Remote Shutdown needs to know the remote Machines' MAC addresses to be able to provide you with the Wake-on-LAN feature. Media Access Control (MAC) address is a unique identifier assigned to most network adapters and network interface cards (NICs) by the manufacturer for identification and used in the Media Access Control protocol sub-layer.

MAC Address Scan is executed automatically during the Network Scan process or when Machines are being added manually. It is also possible to execute MAC Address Scan for selected Machines manually using the Retrieve MAC Address button from the Network Ribbon Group.
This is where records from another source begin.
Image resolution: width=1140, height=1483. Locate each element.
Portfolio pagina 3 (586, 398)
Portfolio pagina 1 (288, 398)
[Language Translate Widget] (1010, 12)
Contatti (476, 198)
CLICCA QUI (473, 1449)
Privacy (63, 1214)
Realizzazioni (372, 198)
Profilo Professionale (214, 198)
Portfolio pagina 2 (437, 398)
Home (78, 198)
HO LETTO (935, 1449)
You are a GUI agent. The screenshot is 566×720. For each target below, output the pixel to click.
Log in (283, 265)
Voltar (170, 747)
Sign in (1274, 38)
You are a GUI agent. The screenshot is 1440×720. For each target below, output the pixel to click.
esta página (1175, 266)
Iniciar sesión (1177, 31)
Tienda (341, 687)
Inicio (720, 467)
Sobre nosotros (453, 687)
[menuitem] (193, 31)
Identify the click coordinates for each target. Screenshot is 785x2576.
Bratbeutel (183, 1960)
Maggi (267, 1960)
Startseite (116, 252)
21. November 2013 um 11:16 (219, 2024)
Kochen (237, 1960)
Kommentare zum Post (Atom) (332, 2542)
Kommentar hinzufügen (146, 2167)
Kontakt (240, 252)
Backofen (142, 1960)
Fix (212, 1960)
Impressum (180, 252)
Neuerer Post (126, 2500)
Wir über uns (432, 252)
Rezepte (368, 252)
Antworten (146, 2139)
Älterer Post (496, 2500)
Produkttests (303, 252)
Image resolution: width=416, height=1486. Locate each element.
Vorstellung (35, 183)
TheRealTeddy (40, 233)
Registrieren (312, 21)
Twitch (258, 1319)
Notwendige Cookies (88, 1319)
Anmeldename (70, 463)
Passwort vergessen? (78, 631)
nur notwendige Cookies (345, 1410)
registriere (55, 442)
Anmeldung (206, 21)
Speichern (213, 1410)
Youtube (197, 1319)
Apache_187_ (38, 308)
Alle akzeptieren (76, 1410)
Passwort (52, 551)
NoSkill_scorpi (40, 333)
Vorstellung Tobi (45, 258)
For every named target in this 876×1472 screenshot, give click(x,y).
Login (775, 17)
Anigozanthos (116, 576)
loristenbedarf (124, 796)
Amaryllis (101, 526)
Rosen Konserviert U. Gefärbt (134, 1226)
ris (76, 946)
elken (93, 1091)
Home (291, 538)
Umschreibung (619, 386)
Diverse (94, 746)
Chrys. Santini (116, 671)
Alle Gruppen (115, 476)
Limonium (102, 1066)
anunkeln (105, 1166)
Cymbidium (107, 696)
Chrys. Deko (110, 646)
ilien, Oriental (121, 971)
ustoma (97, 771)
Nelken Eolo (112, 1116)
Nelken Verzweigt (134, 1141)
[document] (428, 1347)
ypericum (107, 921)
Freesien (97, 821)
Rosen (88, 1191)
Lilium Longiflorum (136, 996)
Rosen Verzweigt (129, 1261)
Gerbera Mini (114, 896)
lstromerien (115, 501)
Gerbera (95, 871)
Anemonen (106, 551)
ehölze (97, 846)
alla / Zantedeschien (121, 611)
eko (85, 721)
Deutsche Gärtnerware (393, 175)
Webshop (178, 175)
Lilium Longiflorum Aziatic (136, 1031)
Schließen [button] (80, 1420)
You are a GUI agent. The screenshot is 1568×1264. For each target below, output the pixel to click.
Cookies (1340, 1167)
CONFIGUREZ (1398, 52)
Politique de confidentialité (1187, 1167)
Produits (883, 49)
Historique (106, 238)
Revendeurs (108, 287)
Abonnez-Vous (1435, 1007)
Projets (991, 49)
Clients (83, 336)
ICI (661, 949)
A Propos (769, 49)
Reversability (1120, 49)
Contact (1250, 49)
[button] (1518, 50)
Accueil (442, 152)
Methods of retrieving MAC address

Remote Shutdown supports four methods of retrieving MAC addresses from remote Machines. The methods to be used should be specified on the MAC Address Scan preference page. Each method has its pros and cons and is described in detail below.

Neighbor Discovery

ARP (Address Resolution Protocol) is used to identify the MAC address associated with a certain IP address. If a machine has a packet bound for another IP on a locally connected Ethernet network, it  sends a broadcast Ethernet frame containing an ARP request to the Ethernet. That packet will be received by all machines with the same Ethernet broadcast address. If a machine receiving the ARP request hosts the requested IP, it will respond with the link layer address, at which it will receive packets for that IP address. Once the requester receives the response packet, it will start associating the MAC address with the respective IP address. That information is stored in the ARP cache, which is available on individual network adapters as well as on IP routers.

Info

The Neighbor Discovery method can retrieve MAC addresses only for the Machines located in the same subnet as the Remote Shutdown hosting Machine.

NetBIOS

NetBIOS (Network Basic Input/Output System) provides services related to the session layer of the OSI model allowing applications on separate computers to communicate over a local area network.

WinAPI

Windows API is Microsoft's core set of application programming interfaces (APIs) available in the Microsoft Windows operating systems.

WMI

Windows Management Instrumentation (WMI) is a set of extensions to the Windows Driver Model that form an operating system interface through which instrumented components provide information and notification. WMI is used to access and manage data on remote computers. Remote connections in WMI are affected by Windows Firewall and Distributed Component Object Model (DCOM) settings. Windows Firewall is enabled by default and set to block any data requests from remote Machines and callbacks resulting from asynchronous calls. The firewall and DCOM settings must be configured to allow such connections. For Windows Vista and later OS, it is also required to configure User Account Control (UAC).

Warning

Changing DCOM settings may allow remote access to the Machine for low-rights users. Refer to the Setting DCOM Security to Allow a User to Access a Computer Remotely document for the instructions on DCOM security configuration.

Methods comparison

Method

Advantages

Disadvantages

Neighbor Discovery

High processing speed. Administrative privileges on remote Machines are not required.

Ability to process Machines only within a local subnet.

NetBIOS

High processing speed. Administrative privileges on remote Machines are not required.

Ability to process Machines only within a single physical network. Requires that the NetBIOS protocol should be enabled.

WinAPI

Ability to process any kind of Machine regardless of its location.

Lower processing speed compared to other methods. Requires administrative privileges on remote Machines.

WMI

Ability to process any kind of Machine regardless of its location.

Requires administrative privileges on remote Machines. Turned off by default on most Machines.